The records underneath are to be printed in full and exactly, with no pictures carried over.

(Stored items from a collection)
····················

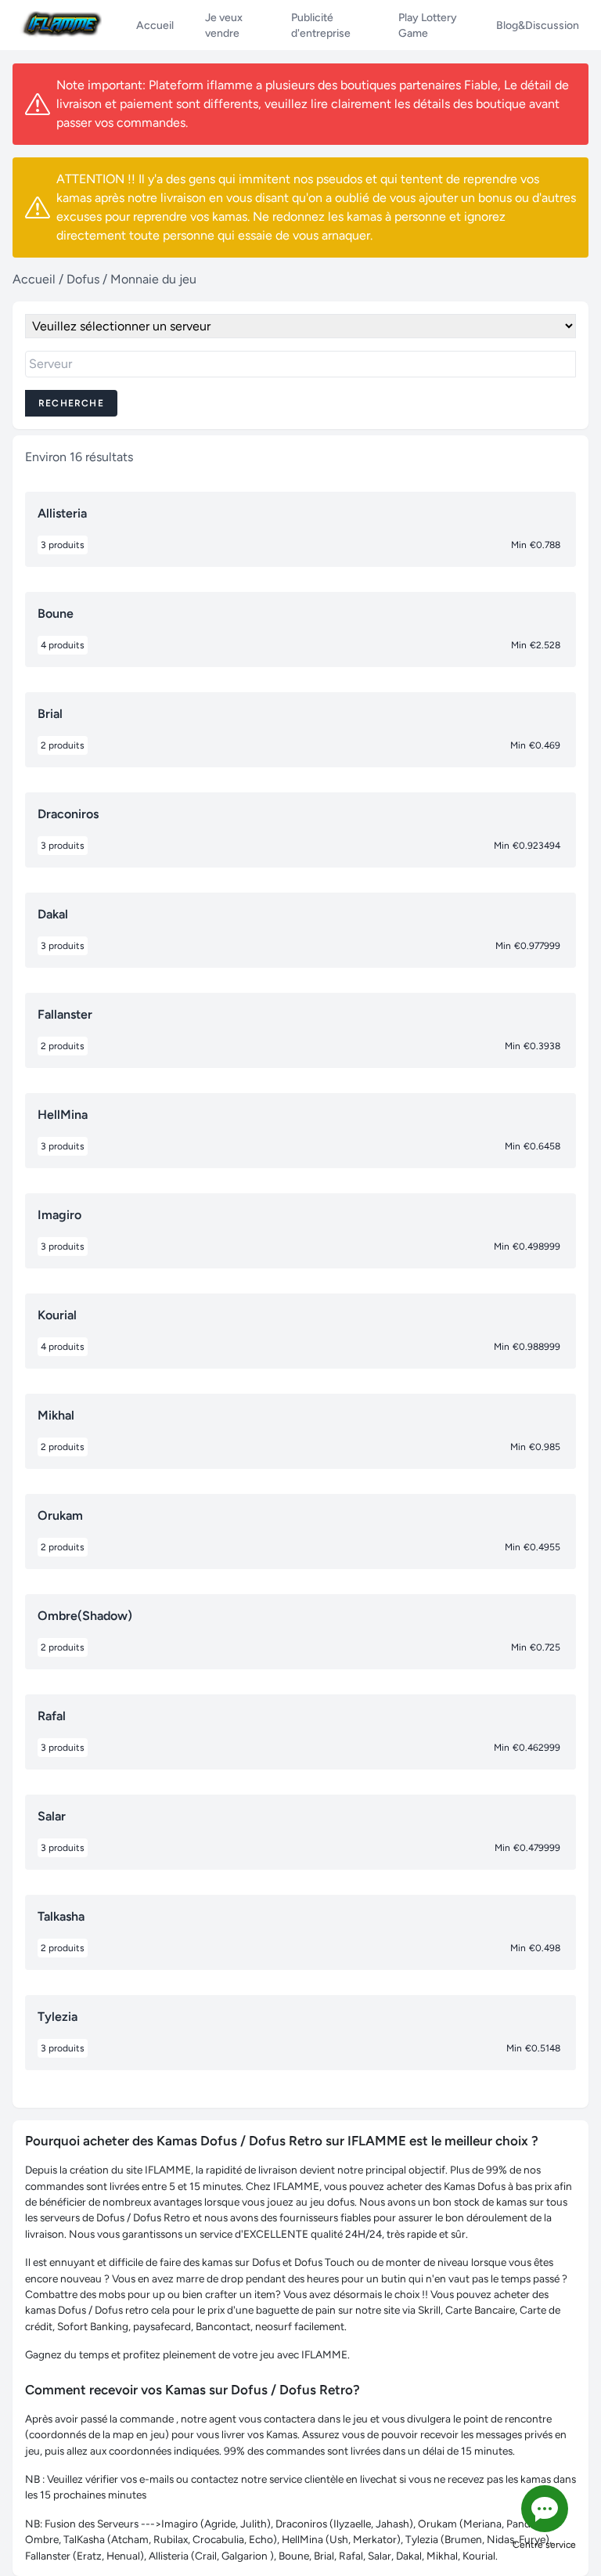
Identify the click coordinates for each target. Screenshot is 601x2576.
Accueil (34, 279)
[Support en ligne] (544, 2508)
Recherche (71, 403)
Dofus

····················

→ **SOLUTION TO THIS PROBLEM**:
Identify the click coordinates for each target. Screenshot is 601x2576.
Accueil (34, 279)
[Support en ligne] (544, 2508)
Recherche (71, 403)
Dofus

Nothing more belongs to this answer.